Con la exhumación de Francisco Franco la democracia española ha dado un paso firme en el avance hacia la conciliación, la concordia y la justicia. Dos imágenes prueban dicho progreso: la primera es cuando Franco inauguró el monumento entrando bajo palio, mientras que la segunda se produjo el jueves abandonando el Valle de Cuelgamuros únicamente acompañado por la soledad y el frío, ante la atenta mirada de los representantes del Estado. Era inasumible que una democracia consolidada como la nuestra mantuviera a un dictador en un mausoleo para rendirle unos honores que jamás mereció, una anomalía inconcebible en una Europa que también sangró por el fascismo.

El acto de exhumación fue un verdadero ejemplo de sobriedad, discreción y respeto que ha tardado demasiados años en producirse. Han sido todos los poderes del Estado los que han refrendado tal acontecimiento, lo que demuestra el enorme calado democrático del mismo. El Congreso de los Diputados, el Gobierno y el Tribunal Supremo han devuelto un pedacito de la dignidad que fue robada al pueblo español durante la cruenta dictadura.

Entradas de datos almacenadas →

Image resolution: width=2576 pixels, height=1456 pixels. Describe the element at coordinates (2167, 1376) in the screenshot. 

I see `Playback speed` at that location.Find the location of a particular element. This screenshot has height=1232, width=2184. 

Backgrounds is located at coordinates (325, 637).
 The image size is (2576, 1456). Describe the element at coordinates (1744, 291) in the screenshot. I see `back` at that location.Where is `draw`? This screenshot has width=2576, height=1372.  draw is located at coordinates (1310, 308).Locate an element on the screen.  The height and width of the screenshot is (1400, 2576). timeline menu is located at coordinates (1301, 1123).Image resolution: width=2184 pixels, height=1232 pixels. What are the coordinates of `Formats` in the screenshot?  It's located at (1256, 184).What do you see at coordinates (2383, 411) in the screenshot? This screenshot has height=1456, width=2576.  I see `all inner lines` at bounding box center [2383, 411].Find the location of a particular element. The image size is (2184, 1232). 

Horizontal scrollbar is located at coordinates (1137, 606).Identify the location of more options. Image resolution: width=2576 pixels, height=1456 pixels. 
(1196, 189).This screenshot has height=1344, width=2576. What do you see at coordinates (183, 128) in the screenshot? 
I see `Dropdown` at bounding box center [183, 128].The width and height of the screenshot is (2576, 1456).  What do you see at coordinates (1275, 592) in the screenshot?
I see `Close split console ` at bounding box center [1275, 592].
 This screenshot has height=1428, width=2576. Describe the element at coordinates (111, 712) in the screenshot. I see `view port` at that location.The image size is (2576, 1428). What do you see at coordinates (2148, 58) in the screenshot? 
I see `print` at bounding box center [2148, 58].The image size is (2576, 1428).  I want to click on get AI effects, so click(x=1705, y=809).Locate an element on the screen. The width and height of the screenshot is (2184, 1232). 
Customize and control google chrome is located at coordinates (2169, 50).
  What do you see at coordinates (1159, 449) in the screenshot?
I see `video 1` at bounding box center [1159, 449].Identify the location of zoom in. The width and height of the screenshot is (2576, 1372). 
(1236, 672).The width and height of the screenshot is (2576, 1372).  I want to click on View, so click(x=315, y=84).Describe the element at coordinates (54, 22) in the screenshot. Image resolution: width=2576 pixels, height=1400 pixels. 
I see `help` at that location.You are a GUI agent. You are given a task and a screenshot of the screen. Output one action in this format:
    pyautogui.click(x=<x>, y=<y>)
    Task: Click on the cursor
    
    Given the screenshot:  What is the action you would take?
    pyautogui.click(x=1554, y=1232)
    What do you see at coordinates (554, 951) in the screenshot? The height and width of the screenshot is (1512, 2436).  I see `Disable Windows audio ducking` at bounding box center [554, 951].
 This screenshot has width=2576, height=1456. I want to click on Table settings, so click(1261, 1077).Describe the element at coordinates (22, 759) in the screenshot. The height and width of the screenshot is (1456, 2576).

Tarea → Extrae del texto sobre la exhumación de Franco el pasaje que comienza con "El acto de exhumación" y continúa hasta "la cruenta dictadura.", sin cambiar ni una palabra.

Solución →
El acto de exhumación fue un verdadero ejemplo de sobriedad, discreción y respeto que ha tardado demasiados años en producirse. Han sido todos los poderes del Estado los que han refrendado tal acontecimiento, lo que demuestra el enorme calado democrático del mismo. El Congreso de los Diputados, el Gobierno y el Tribunal Supremo han devuelto un pedacito de la dignidad que fue robada al pueblo español durante la cruenta dictadura.